Taguida Said Badari, director of the National Association of Millers and Pasta Producers of Tunisia, agreed.

“I think we will buy more wheat from Canada because before the (Arab Spring) revolution, the millers didn’t buy directly,” but they do now, as part of the reforms that followed the formation of a new government, said Badari.

North African millers compete not only in a tough domestic consumer market, which uses cous cous and pasta as its main staple foods, but also in the Italian pasta market, which is the world’s most quality conscious market, and throughout the Mediterranean basin.

“Now that we have good markets in Africa and the Middle East and other countries, I think the Tunisian miller will buy more and more from Canada,” said Badari.

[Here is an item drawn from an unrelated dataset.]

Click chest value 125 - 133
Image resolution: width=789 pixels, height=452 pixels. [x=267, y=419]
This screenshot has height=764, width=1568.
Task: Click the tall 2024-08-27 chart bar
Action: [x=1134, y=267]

However, that depends on Canada being able to maintain the high quality of its durum, which the North Africans said is remarkably consistent in conforming to the specifications stated in contracts.

“You don’t have ups and downs,” said Taguida.

Europe, Turkey and Syria, which also grow durum, are all close by, which means Canada already faces a higher freight rate to get to North Africa. Quality now covers that extra cost.

However, Abdellatif Isem of the Moroccan millers association said millers are anxious about what happens to quality now that the CWB monopoly is gone.

“Does this new situation, will it affect the standards of quality of Canadian durum?” wondered Isem.

“We have big (Canadian) companies handling grain from Canada. Will they be careful, attentive to what is being requested from their clients?”

Isem said Canadian durum still holds a lot of Morocco’s market, even though the U.S. has preferential access to the country because of a recent free trade agreement.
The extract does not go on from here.